Whatever Happened To Vandal Raptor? April tour:

Durham @ TTEST 12th

Leeds @ Workshop Theatre 17th

Hydra Bookshop 18th

Derby Theatre 20th

Harrogate Theatre 24-25th

London @ Ovalhouse 26-28th


Nerd Punk Book Launch 29th April, All Saint's Church, York

Spoken Weird 3rd May, Halifax

Gong Fu Poets 31st May, Durham



Tuesday, 20 June 2017

20.17 Blog #19: The Wonderful World of Dissocia

I went to see the National Theatre of Scotland’s tour of The Wonderful World of Dissocia at York Theatre Royal in 2007.  I remember for three clear-as-day reasons:  1. It was the year I went to University, and the period of a handful of years I saw numerous plays that would inform how I looked at, and loved, theatre.  2.  I have the ticket in the play script I bought (signed by Antony Neilson, the author) and 3. I was 18 and we got drunk.

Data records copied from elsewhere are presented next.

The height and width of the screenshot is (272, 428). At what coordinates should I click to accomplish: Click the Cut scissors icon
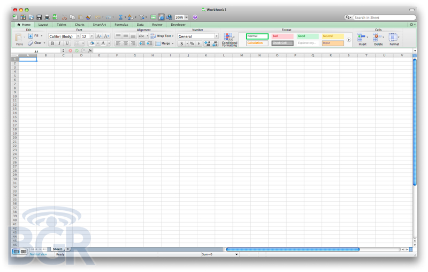[x=64, y=18]
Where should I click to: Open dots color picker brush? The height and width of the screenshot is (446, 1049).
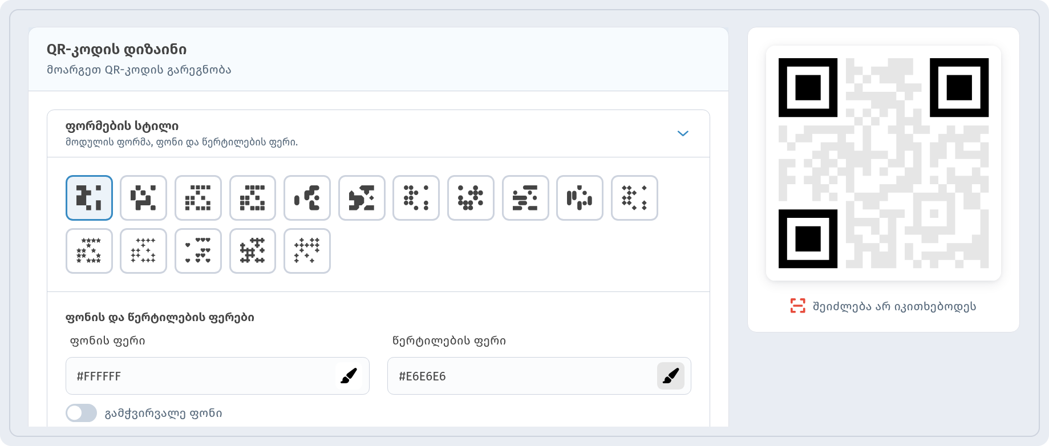tap(671, 376)
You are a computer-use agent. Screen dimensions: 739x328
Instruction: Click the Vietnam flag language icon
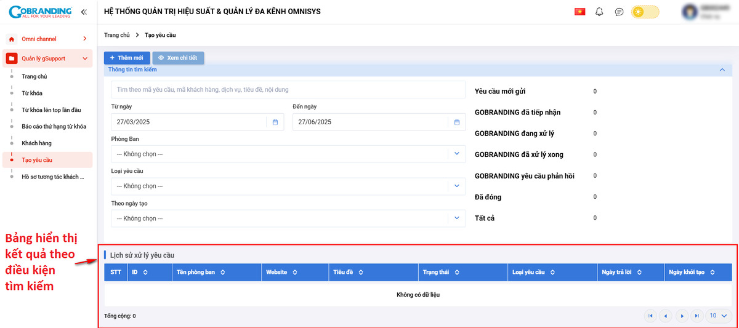[579, 12]
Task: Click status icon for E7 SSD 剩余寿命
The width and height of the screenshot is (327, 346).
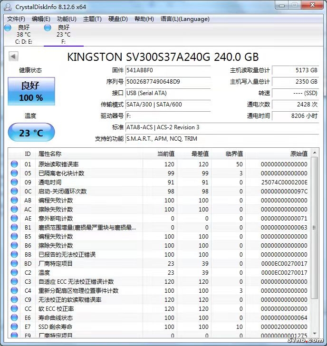Action: pyautogui.click(x=14, y=327)
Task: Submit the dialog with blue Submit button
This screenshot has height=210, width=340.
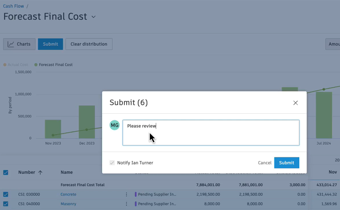Action: [287, 163]
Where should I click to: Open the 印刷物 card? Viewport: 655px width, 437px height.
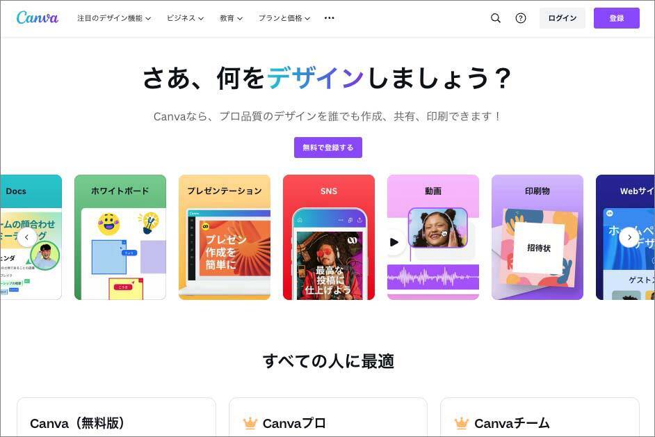point(537,237)
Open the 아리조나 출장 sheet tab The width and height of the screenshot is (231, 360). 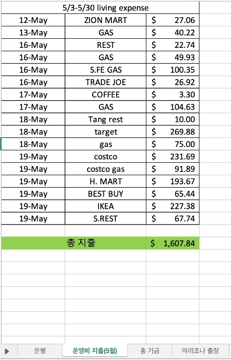(200, 350)
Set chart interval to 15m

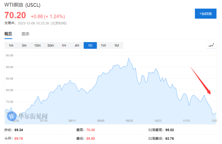37,46
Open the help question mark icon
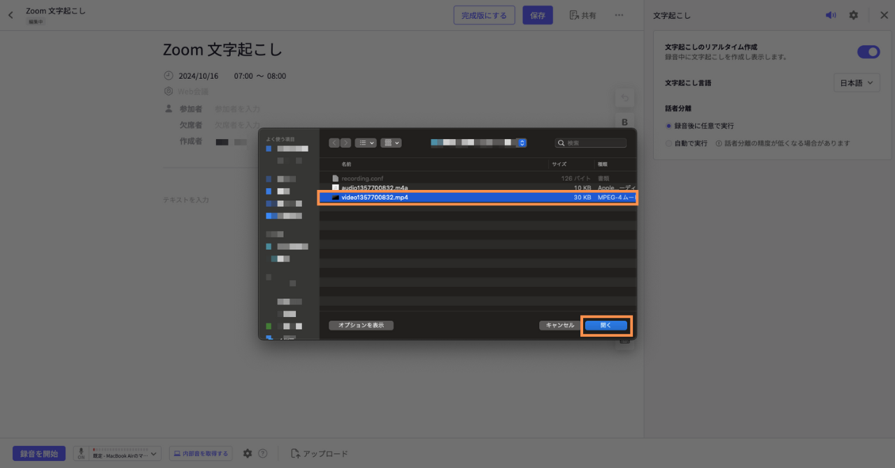The height and width of the screenshot is (468, 895). coord(263,453)
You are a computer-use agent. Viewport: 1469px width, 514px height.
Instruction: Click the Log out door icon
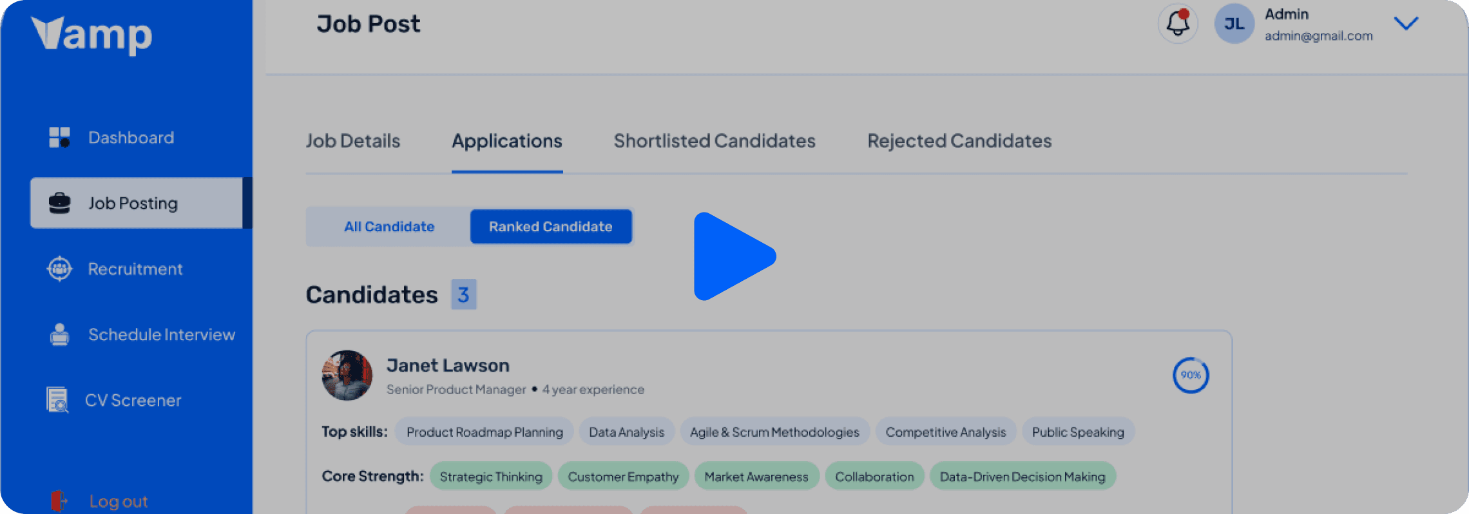[59, 500]
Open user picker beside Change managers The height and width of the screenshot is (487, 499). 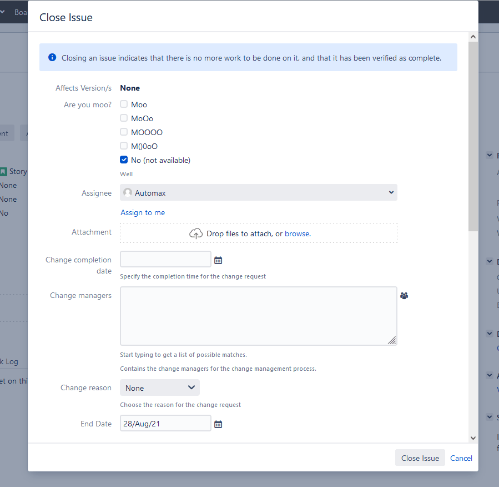pos(404,296)
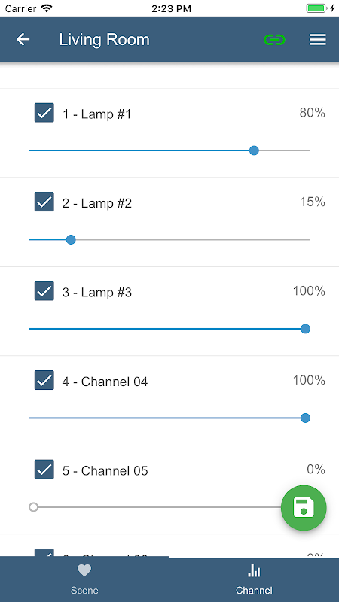Switch to the Scene tab

84,579
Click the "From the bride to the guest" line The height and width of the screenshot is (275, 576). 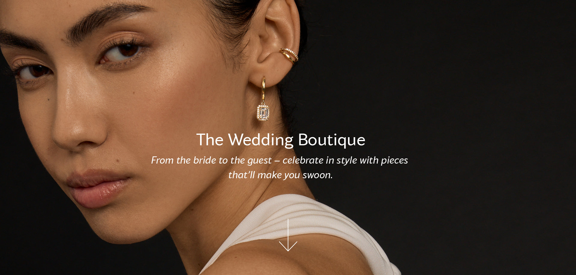211,160
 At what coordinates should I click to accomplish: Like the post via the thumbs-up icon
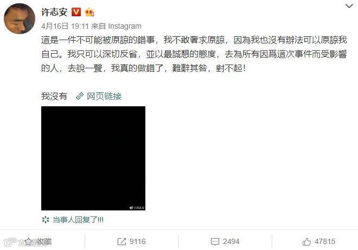point(306,241)
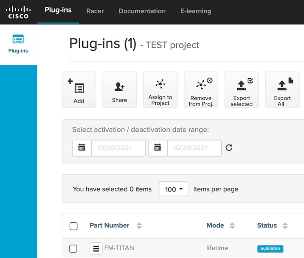Sort table by Mode column
This screenshot has width=304, height=258.
point(232,226)
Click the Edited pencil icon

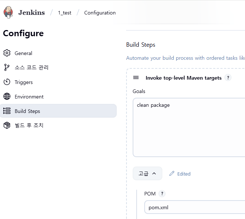point(172,174)
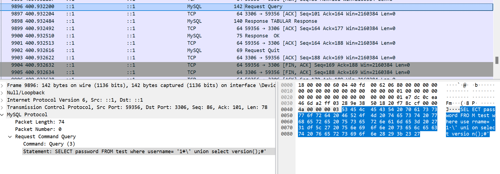Expand Internet Protocol Version 6 node
This screenshot has height=174, width=500.
pos(2,100)
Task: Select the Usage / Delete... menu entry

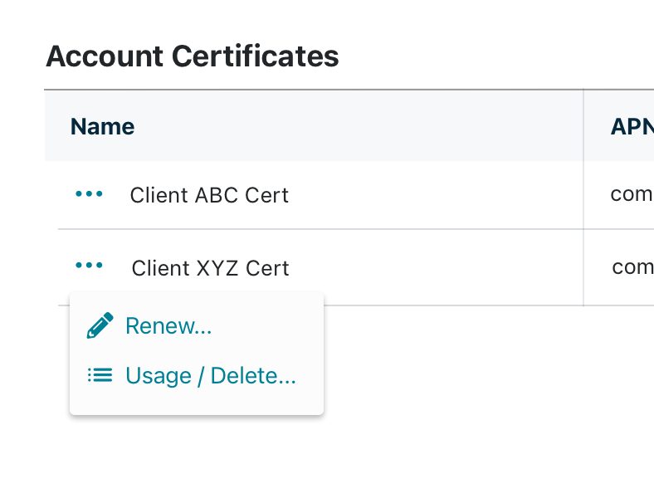Action: pyautogui.click(x=211, y=376)
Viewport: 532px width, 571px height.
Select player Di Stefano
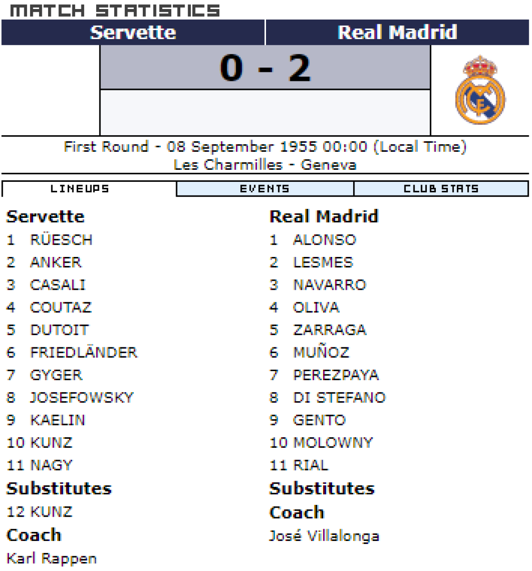tap(339, 397)
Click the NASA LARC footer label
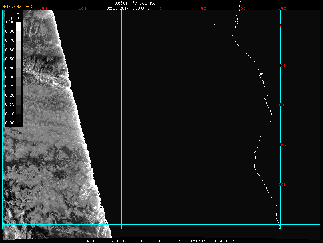Screen dimensions: 323x243 [225, 241]
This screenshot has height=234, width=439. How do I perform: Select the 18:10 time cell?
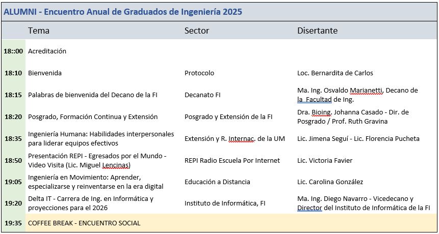(13, 73)
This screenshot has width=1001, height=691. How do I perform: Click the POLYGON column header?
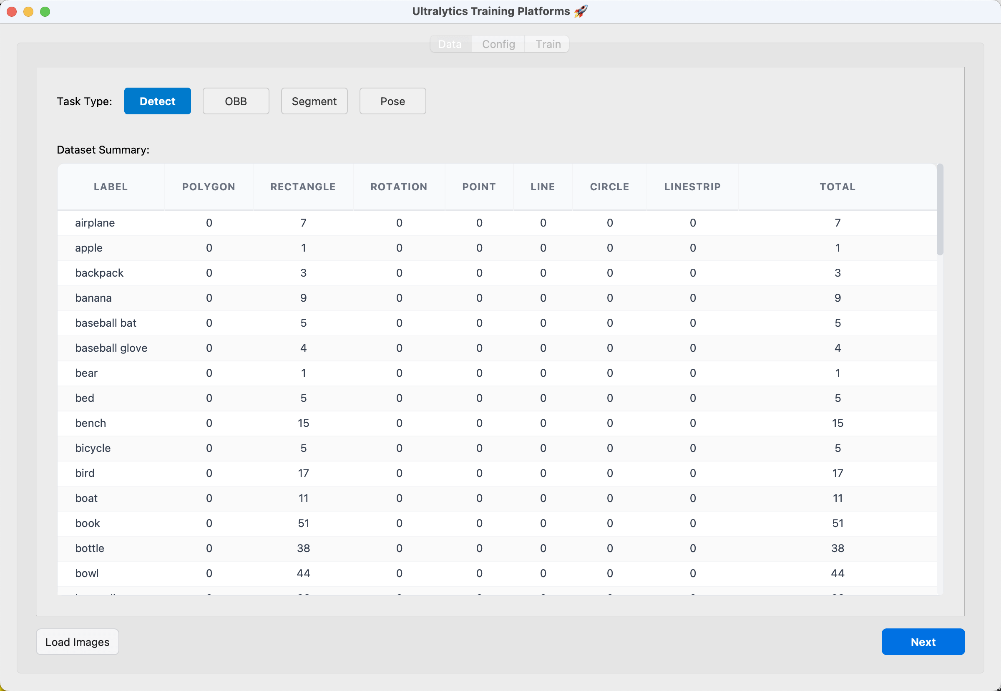(x=209, y=187)
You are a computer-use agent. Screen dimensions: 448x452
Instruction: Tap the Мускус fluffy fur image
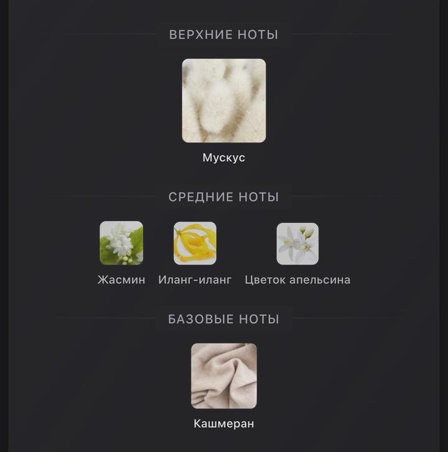click(224, 101)
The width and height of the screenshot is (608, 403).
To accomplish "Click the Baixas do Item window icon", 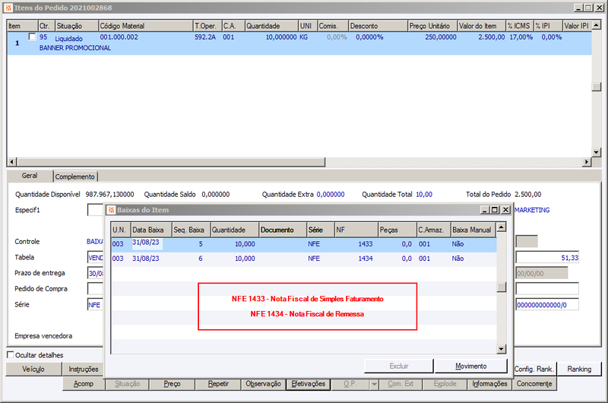I will (112, 210).
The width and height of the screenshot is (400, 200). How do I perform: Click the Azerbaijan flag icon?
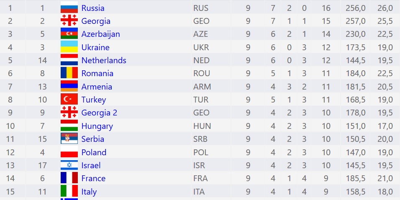tap(69, 33)
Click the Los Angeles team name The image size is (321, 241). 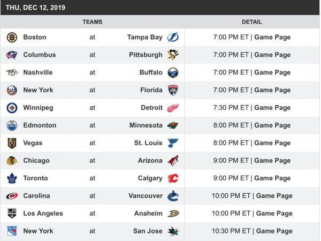pos(43,214)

You see, we’d all gone to see the play as a Youth Theatre trip.  We were all the top-tier of the group, some of us had gone off to University, YT was a great place to catch up, do something silly in-between doing silly things at BBQs and festivals and parties.  For some reason, YTR had a drinks offer which, if memory serves (though unlikely it does) pints were £1.  We loved the show, so we went back and saw it again for one of the gang’s birthday.  With £1 pints.  But we left at the intervanl.  I’ll explain.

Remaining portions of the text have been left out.